Macam-macam Syirik

بسم الله الرحمن الرحيم

Oleh: Al-Ustadz Sofyan Chalid bin Idham Ruray

1. Berdoa kepada selain Allah Ta’ala

Berdoa kepada selain Allah Ta’ala termasuk perbuatan syirik besar yang telah dilarang oleh Allah Ta’ala, sebagaimana firman-Nya:

وَالَّذِينَ تَدْعُونَ مِنْ دُونِهِ مَا يَمْلِكُونَ مِنْ قِطْمِيرٍ إِنْ تَدْعُوهُمْ لَا يَسْمَعُوا دُعَاءَكُمْ وَلَوْ سَمِعُوا مَا اسْتَجَابُوا لَكُمْ وَيَوْمَ الْقِيَامَةِ يَكْفُرُونَ بِشِرْكِكُمْ وَلَا يُنَبِّئُكَ مِثْلُ خَبِيرٍ

"Dan orang-orang yang kamu seru (sembah) selain Allah tidak mempunyai apa-apa walaupun setipis kulit ari. Jika kamu seru (berdoa) kepada mereka, maka mereka tidak mendengar seruanmu, dan kalau mereka mendengar, mereka tidak dapat memperkenankan permintaanmu. Dan di hari kiamat mereka akan mengingkari kemusyrikanmu dan tidak ada yang memberikan keterangan kepadamu seperti yang diberikan oleh (Allah) Yang Maha Mengetahui." (Fathir: 13-14)

Orang yang berdoa kepada selain Allah Ta’ala juga termasuk dalam golongan orang-orang yang zhalim karena telah melakukan kezhaliman terbesar (syirik), sebagaimana firman-Nya:

وَلَا تَدْعُ مِنْ دُونِ اللَّهِ مَا لَا يَنْفَعُكَ وَلَا يَضُرُّكَ فَإِنْ فَعَلْتَ فَإِنَّكَ إِذًا مِنَ الظَّالِمِينَ

“Dan janganlah kamu menyembah (berdoa) kepada apa-apa yang tidak memberi manfa'at dan tidak (pula) memberi mudharat kepadamu selain Allah; sebab jika kamu berbuat (yang demikian) itu, maka sesungguhnya kamu kalau begitu termasuk orang-orang yang zhalim.” (Yunus: 106)


Asy-Syaikh Muhammad bin Abdul Wahhab rahimahullah dalam Kitab Tauhid menyebutkan ayat di atas pada bab, “Termasuk perbuatan syirik, seorang yang ber- Istighotsah (meminta tolong ketika musibah) atau berdoa kepada selain Allah.” (Kitabut Tauhid, Bab ke-13)

Asy-Syaikh Sulaiman bin Abdullah bin Muhammad bin Abdul Wahhab rahimahumullah berkata, “Dalam ayat ini terdapat nash bahwa berdoa dan istighotsah kepada selain Allah Ta’ala merupakan syirik besar. Oleh karenanya Allah Ta’ala berfirman (pada ayat setelahnya): “Apabila Allah menimpakan suatu bahaya kepadamu maka tidak ada yang mampu menghilangkannya kecuali Dia. Dan jika Allah ingin memberikan kebaikan kepadamu maka tidak ada yang sanggup menolak keutamaannya”. (Yunus: 107).” (Taysirul ‘Azizil Hamid fi Syarhi Kitabit Tauhid, hal. 237)

**********

### [Tugas Anda]
a. Salin bagian teks tentang syirik dari "Orang yang berdoa" sampai "Tauhid, Bab ke-13)", lalu ganti "mudharat" dengan "bahaya".
b. Sebutkan semua rujukan ayat Al-Qur'an (nama surah beserta nomor ayatnya) yang dicantumkan dalam teks tentang syirik.

### [Data Hasil Ekstraksi]
**********

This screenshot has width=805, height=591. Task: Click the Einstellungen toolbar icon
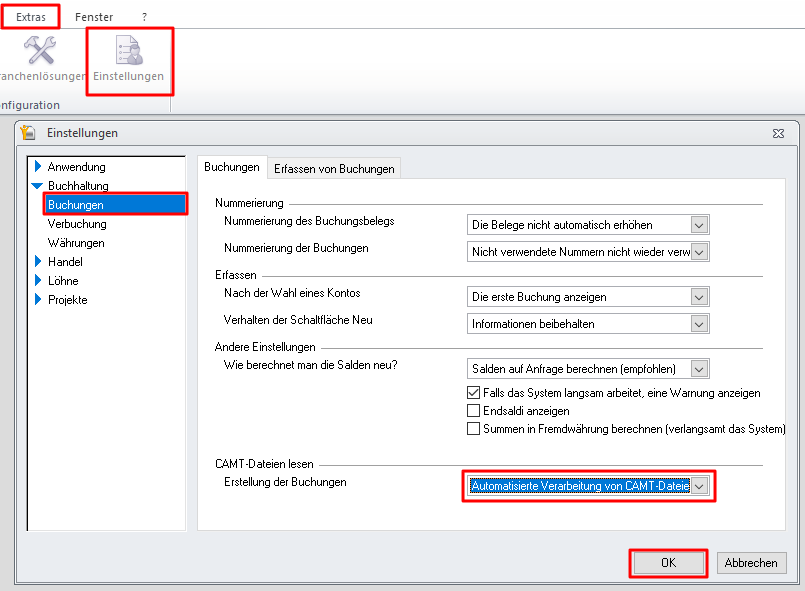(129, 53)
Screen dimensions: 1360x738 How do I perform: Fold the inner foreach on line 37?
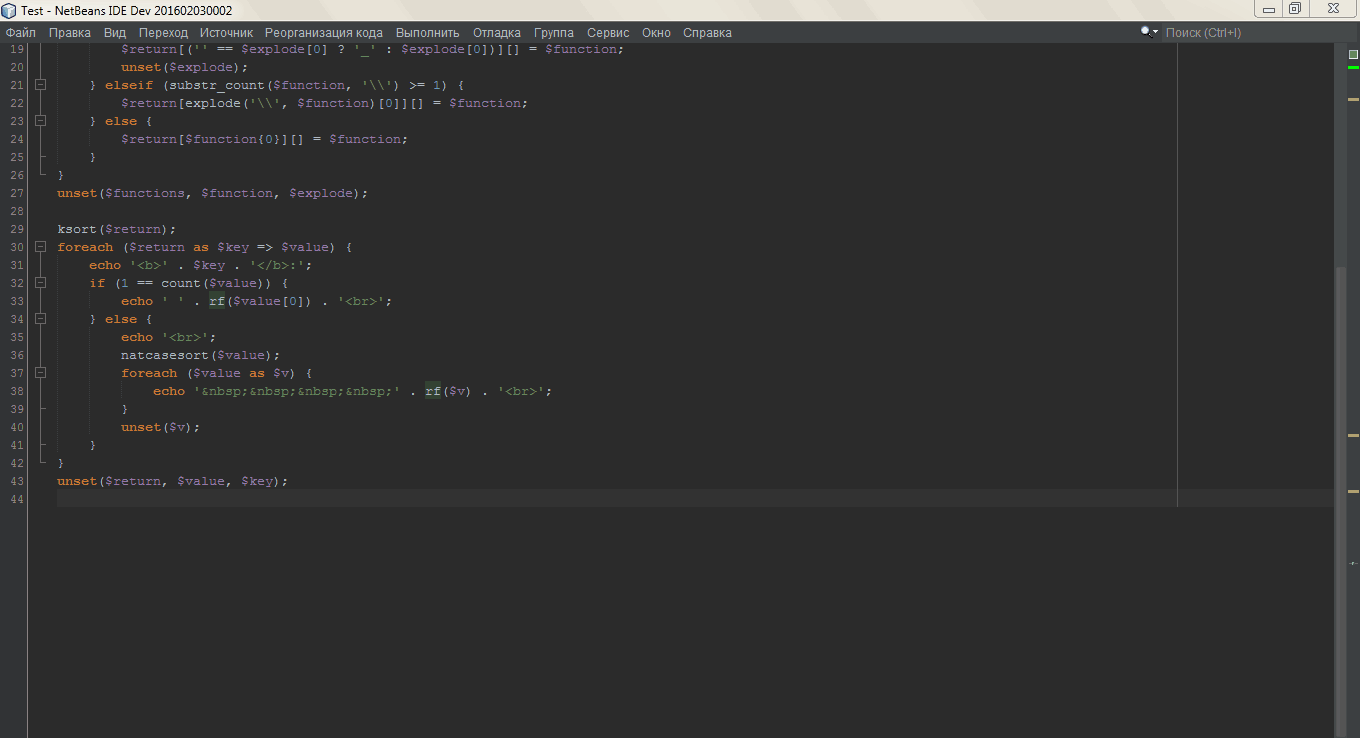pyautogui.click(x=41, y=373)
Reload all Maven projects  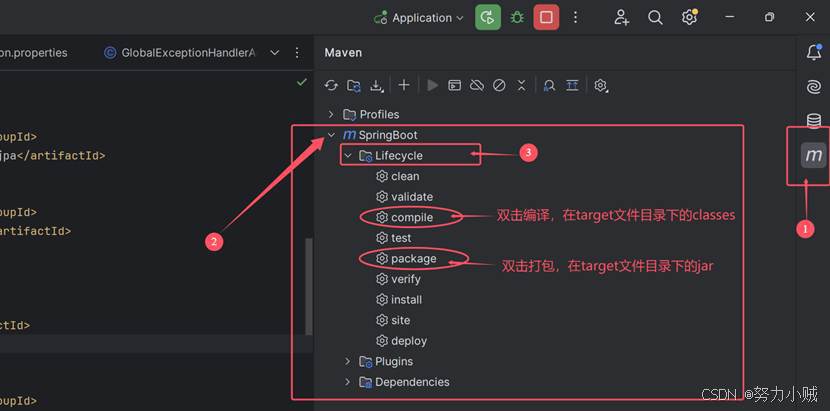click(331, 86)
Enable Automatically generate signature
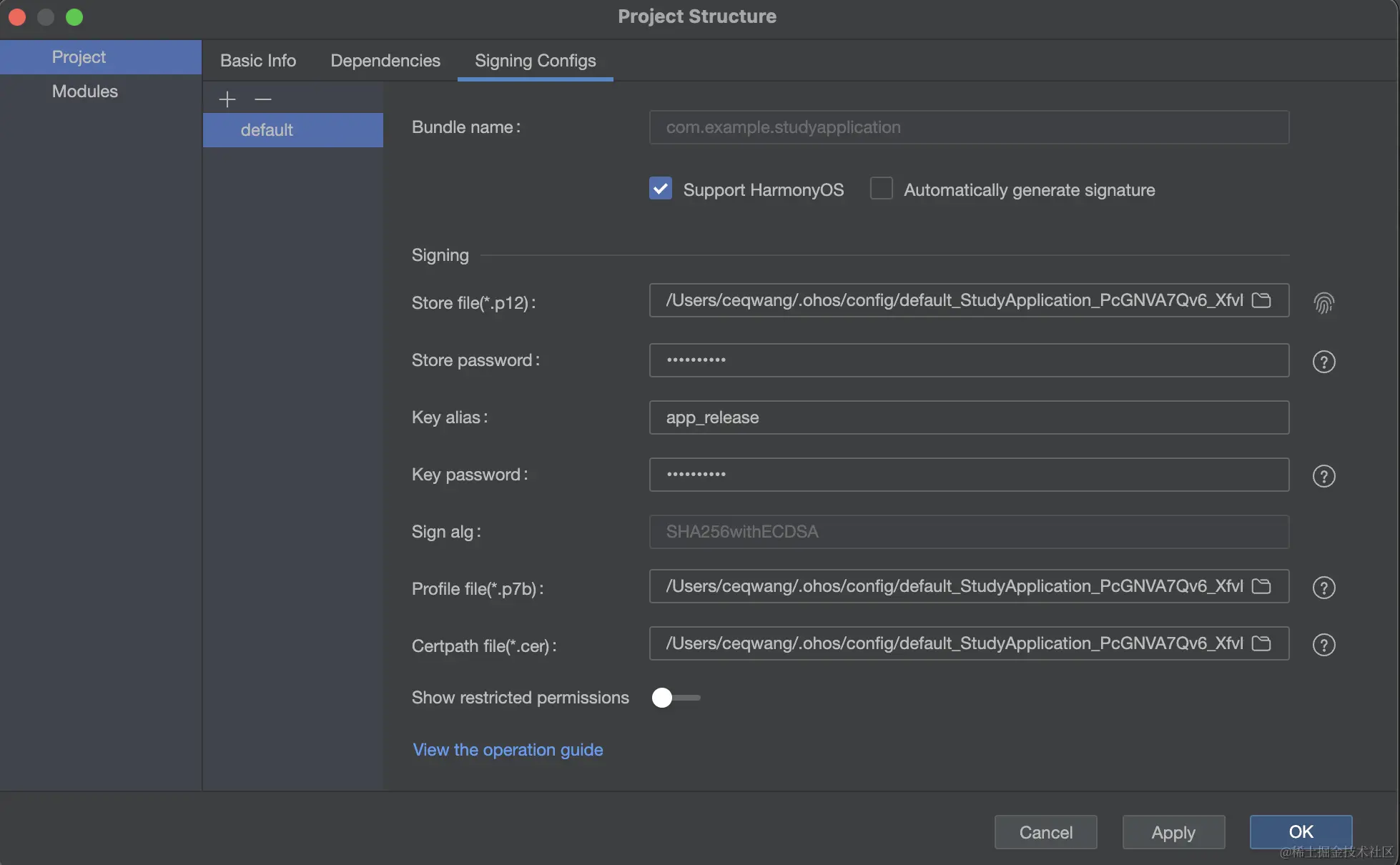Image resolution: width=1400 pixels, height=865 pixels. [881, 189]
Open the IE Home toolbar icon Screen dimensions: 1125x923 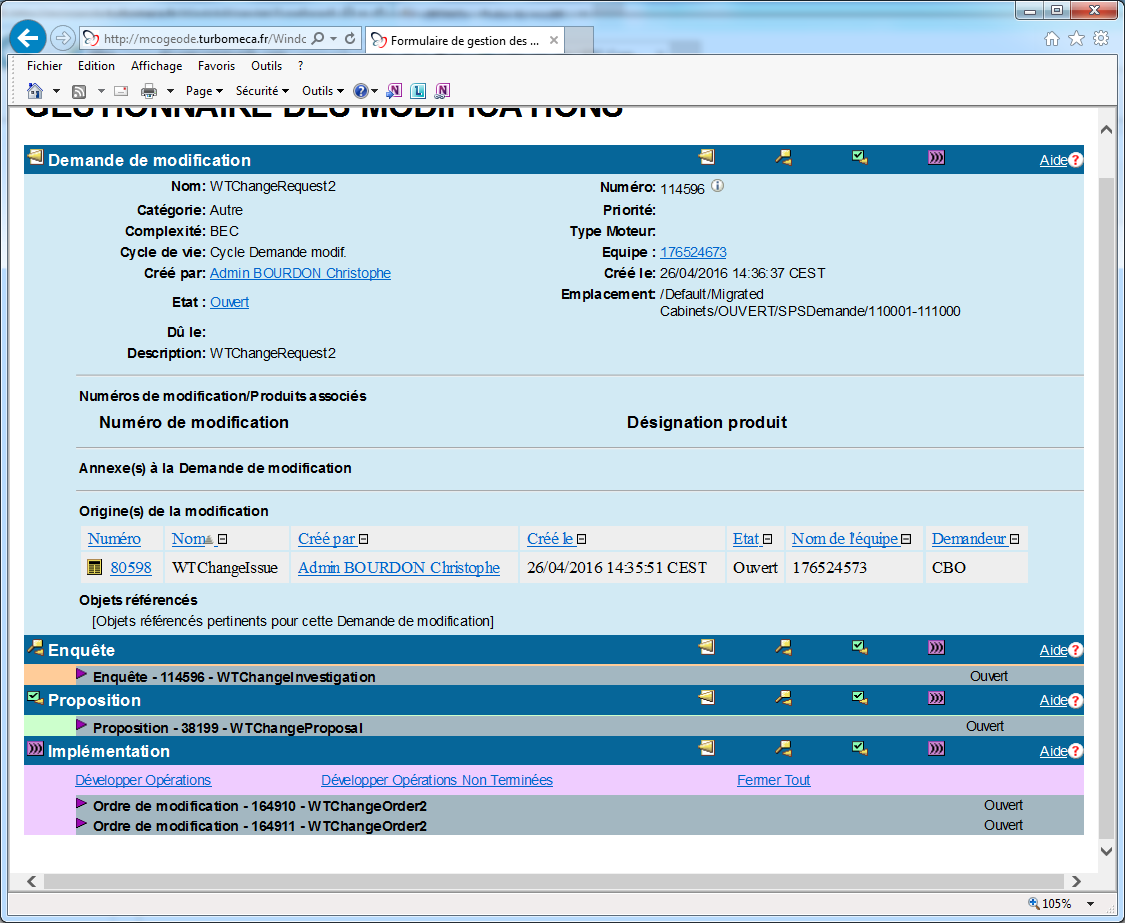(35, 91)
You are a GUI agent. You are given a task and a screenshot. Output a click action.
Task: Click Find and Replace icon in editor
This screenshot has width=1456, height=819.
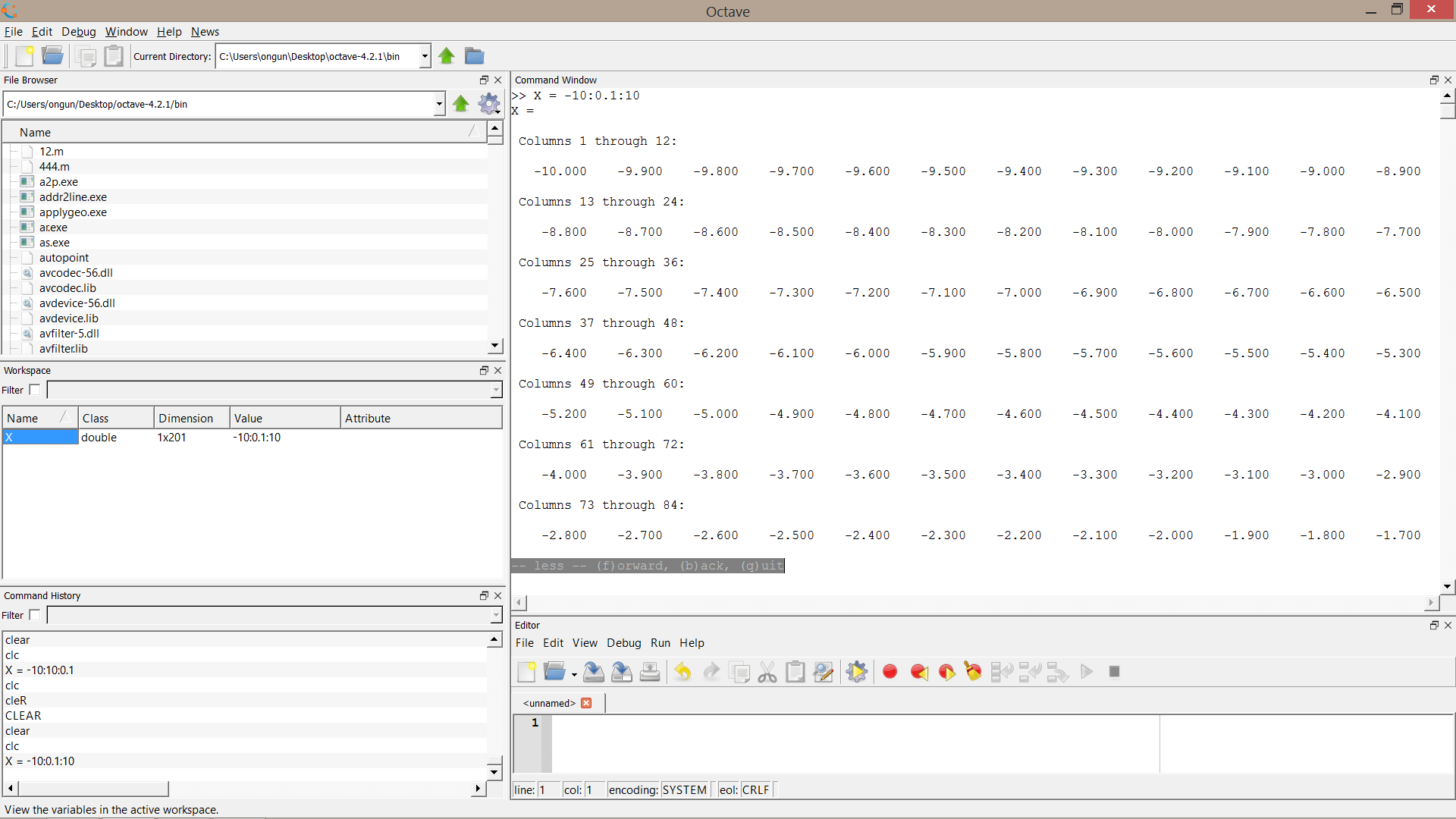pyautogui.click(x=823, y=672)
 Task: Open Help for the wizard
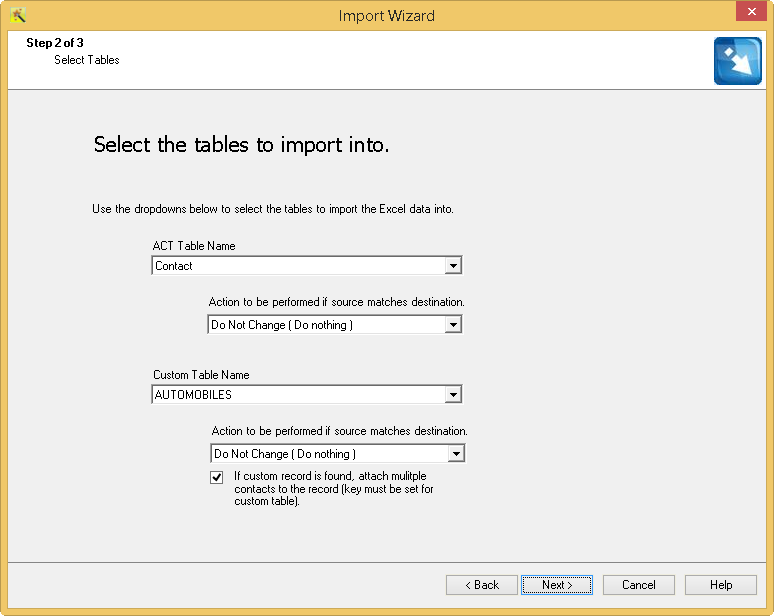[721, 585]
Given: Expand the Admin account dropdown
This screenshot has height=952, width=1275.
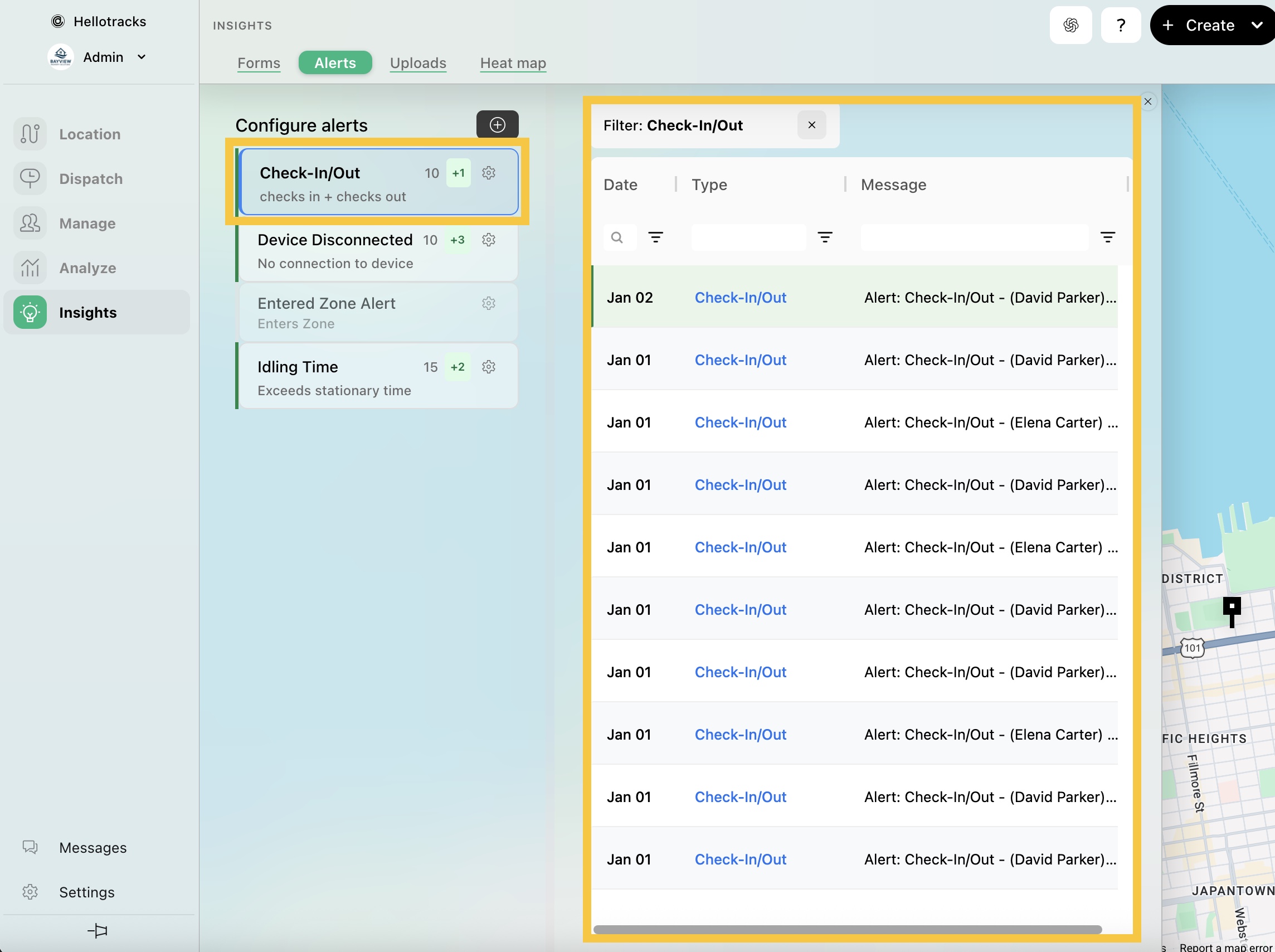Looking at the screenshot, I should [142, 57].
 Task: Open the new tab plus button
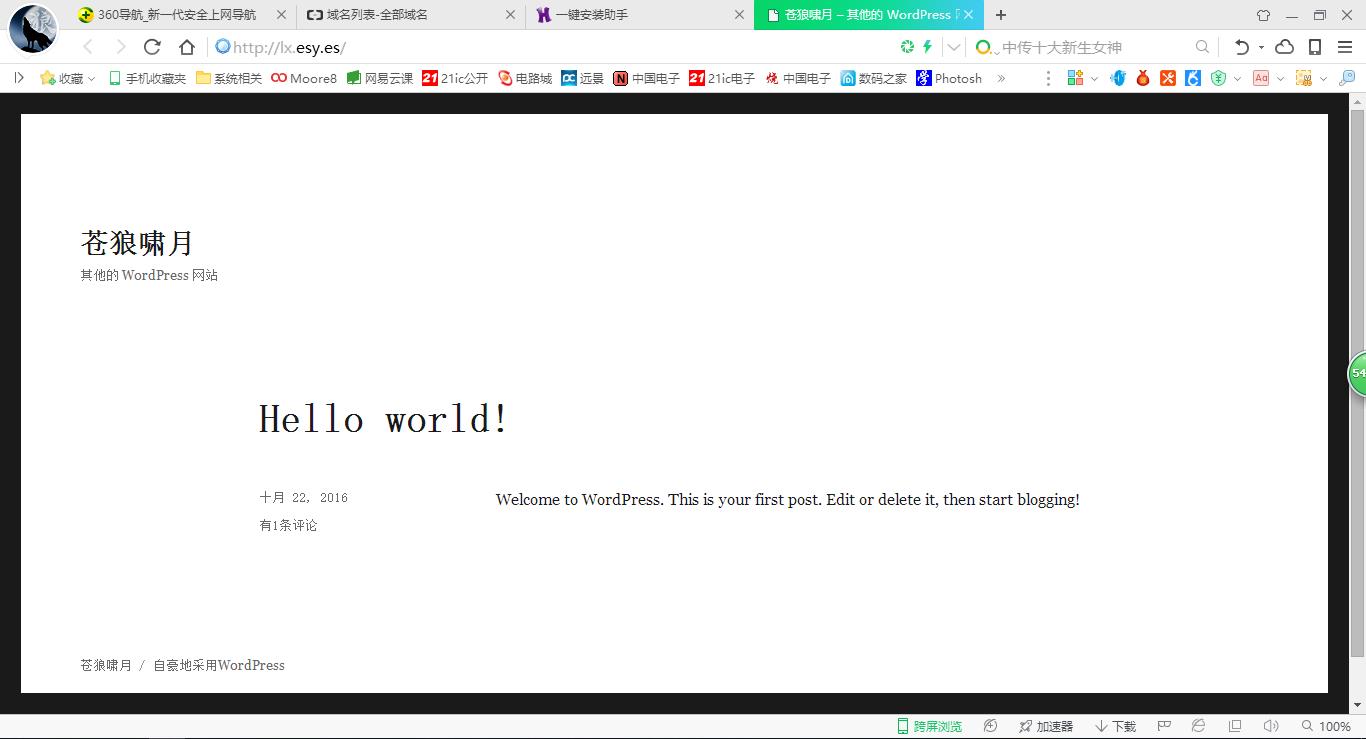(x=1001, y=15)
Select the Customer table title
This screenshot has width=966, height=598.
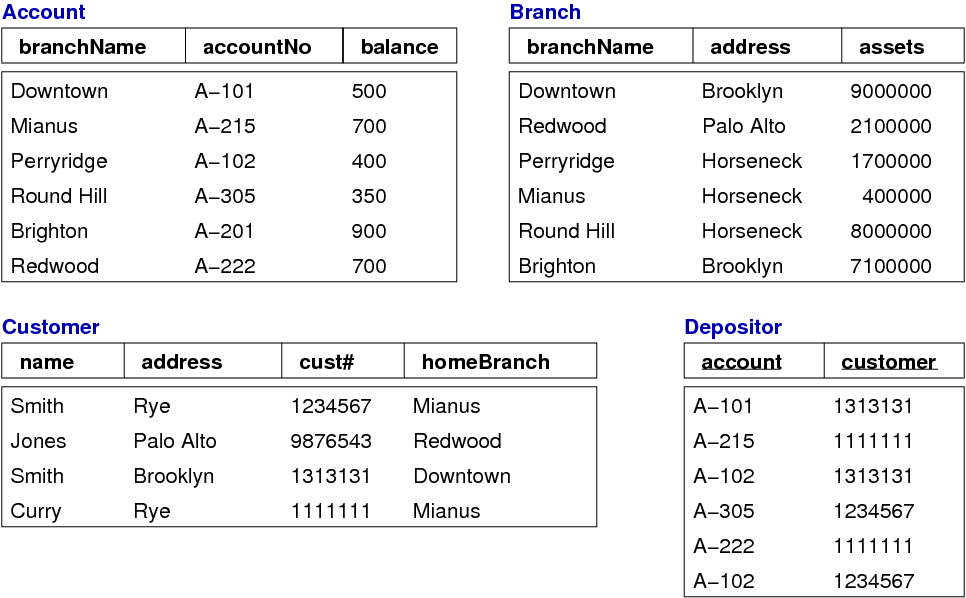(51, 327)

**********

### [Jawaban Berurutan]
a.
Orang yang berdoa kepada selain Allah Ta’ala juga termasuk dalam golongan orang-orang yang zhalim karena telah melakukan kezhaliman terbesar (syirik), sebagaimana firman-Nya:

وَلَا تَدْعُ مِنْ دُونِ اللَّهِ مَا لَا يَنْفَعُكَ وَلَا يَضُرُّكَ فَإِنْ فَعَلْتَ فَإِنَّكَ إِذًا مِنَ الظَّالِمِينَ

“Dan janganlah kamu menyembah (berdoa) kepada apa-apa yang tidak memberi manfa'at dan tidak (pula) memberi bahaya kepadamu selain Allah; sebab jika kamu berbuat (yang demikian) itu, maka sesungguhnya kamu kalau begitu termasuk orang-orang yang zhalim.” (Yunus: 106)


Asy-Syaikh Muhammad bin Abdul Wahhab rahimahullah dalam Kitab Tauhid menyebutkan ayat di atas pada bab, “Termasuk perbuatan syirik, seorang yang ber- Istighotsah (meminta tolong ketika musibah) atau berdoa kepada selain Allah.” (Kitabut Tauhid, Bab ke-13)

b.
- Fathir: 13-14
- Yunus: 106
- Yunus: 107